British-Anti-Lewisite (BAL; dimercaprol) was developed as an antidote for Lewisite and is used in medicine as a chelating agent for heavy metals. There is evidence that BAL in oil, given intramuscularly, will reduce the systemic effects of Lewisite. However, BAL itself causes some toxicity, and the user should read the package insert carefully. BAL skin ointment and BAL ophthalmic ointment decrease the severity of skin and eye lesions when applied immediately after early decontamination. However, neither is currently manufactured.

Casualties should be triaged using the guidelines for triage of mustard patients.

Casualties with minor skin lesions who receive symptomatic therapy can be returned to duty quickly. Because Lewisite generally causes more tissue damage than mustard, casualties with eye and larger skin lesions should be triaged as delayed and evacuated. Whether to triage those with pulmonary injury as immediate, delayed, or expectant depends on the severity of the injury and how quickly after exposure it occurred.

Signs and Symptoms: Immediate burning and irritation followed by wheal-like skin lesions and eye and airway damage

Phosgene oxime is an urticant or nettle agent that causes a corrosive type of skin and tissue lesion. It is not a true vesicant, since it does not cause blisters. The vapor is extremely irritating, and both the vapor and liquid cause almost immediate tissue damage upon contact. There is very scanty information on phosgene oxime.

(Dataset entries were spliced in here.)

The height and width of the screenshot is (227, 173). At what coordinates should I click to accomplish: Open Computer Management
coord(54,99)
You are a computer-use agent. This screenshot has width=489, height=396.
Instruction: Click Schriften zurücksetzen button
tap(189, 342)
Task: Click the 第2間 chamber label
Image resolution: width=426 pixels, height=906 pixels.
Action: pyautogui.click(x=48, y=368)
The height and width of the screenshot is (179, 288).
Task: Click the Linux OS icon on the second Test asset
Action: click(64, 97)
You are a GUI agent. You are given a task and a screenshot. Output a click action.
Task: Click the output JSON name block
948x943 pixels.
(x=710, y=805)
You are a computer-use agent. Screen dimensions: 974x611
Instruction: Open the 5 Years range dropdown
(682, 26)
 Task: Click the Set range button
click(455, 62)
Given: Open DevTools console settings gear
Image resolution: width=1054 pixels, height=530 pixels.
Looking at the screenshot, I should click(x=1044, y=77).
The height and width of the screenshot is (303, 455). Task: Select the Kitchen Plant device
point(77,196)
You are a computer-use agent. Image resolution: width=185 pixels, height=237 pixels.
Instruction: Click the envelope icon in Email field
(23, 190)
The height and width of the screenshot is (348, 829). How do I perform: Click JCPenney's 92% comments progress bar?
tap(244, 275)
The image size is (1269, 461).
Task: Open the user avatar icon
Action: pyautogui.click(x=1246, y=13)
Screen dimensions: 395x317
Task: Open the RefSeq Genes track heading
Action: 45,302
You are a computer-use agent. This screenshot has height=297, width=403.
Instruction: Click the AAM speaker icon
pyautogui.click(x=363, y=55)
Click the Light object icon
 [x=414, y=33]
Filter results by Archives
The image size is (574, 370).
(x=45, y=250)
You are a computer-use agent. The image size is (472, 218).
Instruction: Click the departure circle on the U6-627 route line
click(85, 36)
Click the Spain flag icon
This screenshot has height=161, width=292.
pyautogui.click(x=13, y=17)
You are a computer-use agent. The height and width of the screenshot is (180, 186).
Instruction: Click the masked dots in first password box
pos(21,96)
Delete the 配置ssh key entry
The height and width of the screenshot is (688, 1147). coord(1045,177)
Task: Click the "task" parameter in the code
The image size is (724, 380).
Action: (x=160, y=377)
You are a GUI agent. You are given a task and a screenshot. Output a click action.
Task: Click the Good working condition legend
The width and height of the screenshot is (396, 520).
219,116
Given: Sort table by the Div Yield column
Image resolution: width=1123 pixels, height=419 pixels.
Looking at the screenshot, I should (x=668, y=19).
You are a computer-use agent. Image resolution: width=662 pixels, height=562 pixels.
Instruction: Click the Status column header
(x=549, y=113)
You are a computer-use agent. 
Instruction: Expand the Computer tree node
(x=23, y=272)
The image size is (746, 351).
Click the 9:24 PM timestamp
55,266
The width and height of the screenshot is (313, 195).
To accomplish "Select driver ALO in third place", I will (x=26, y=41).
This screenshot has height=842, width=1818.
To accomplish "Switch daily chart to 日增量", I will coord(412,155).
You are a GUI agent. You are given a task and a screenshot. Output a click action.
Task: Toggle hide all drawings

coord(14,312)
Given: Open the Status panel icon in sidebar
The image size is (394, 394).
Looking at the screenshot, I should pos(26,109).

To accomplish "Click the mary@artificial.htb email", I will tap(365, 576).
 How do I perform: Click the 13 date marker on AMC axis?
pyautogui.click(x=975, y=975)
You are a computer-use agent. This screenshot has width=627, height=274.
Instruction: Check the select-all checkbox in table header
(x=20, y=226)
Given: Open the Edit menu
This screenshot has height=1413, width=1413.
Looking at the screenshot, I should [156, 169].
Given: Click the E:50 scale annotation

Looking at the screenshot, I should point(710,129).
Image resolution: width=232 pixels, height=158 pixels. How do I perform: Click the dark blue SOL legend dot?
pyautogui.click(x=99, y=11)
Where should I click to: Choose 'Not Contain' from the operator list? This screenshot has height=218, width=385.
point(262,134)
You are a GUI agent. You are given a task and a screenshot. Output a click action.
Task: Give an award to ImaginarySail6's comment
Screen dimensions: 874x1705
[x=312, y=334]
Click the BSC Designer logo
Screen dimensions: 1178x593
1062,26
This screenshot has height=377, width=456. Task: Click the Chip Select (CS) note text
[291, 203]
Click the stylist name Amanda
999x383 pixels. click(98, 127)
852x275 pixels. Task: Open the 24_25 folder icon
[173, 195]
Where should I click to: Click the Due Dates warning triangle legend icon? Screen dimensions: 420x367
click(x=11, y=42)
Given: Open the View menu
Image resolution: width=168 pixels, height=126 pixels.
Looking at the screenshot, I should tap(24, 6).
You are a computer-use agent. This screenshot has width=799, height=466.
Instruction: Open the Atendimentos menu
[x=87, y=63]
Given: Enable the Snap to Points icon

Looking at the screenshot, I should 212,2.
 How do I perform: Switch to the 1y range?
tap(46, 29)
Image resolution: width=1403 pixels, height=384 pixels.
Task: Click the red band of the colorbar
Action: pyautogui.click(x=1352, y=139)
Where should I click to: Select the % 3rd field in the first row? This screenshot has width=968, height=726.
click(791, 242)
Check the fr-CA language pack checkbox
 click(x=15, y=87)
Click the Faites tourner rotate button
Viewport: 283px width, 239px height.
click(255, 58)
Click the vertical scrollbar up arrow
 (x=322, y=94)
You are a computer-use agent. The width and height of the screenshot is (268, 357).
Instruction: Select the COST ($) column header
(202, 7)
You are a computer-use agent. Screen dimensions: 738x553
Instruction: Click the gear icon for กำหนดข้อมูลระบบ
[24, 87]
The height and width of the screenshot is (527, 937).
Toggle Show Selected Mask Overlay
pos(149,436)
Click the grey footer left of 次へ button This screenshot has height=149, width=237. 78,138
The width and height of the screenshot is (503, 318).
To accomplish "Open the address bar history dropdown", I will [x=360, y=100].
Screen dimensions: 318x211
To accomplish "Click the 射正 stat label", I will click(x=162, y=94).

There is no current assessment of the potential of phosgene oxime as a military threat agent.

CX is a solid at temperatures below 95^oF, but the vapor pressure of the solid is high enough to produce symptoms. Traces of many metals cause it to decompose. However, it corrodes most metals.

Toxicities: The estimated LCt₅₀ by inhalation is 1500-2000 mg·min/m³. The LD₅₀ for skin exposure has been estimated as 25 mg/kg.

Skin: Phosgene oxime liquid or vapor causes pain on contact which is followed in turn by blanching with an erythematous ring in 30 seconds, a wheal in 30 minutes, and necrosis later. The extreme pain may persist for days.

Eyes: Phosgene oxime is extremely painful to the eyes. The damage is probably similar to that caused by Lewisite.

Pulmonary: Phosgene oxime is very irritating to the upper airways. This agent causes pulmonary edema after inhalation and after skin application.

Other: Some animal data suggest that phosgene oxime may cause hemorrhagic inflammatory changes in the gastrointestinal tract.

Phosgene oxime causes immediate pain and irritation to all exposed skin and mucous membranes. The time course of damage to other tissue probably parallels that of damage to the skin.

Other causes of urticaria and skin necrosis must be considered. Common urticants do not cause the extreme pain that phosgene oxime does.

Management is supportive. The skin lesion should be managed in the same way that a necrotic ulcerated lesion from another cause would be managed.

Because of the continuing pain, most casualties should be placed in the delayed category and evacuated.

The decision to return a phosgene oxime casualty to duty should be based on healing of the lesion(s) and the casualty's freedom from discomfort.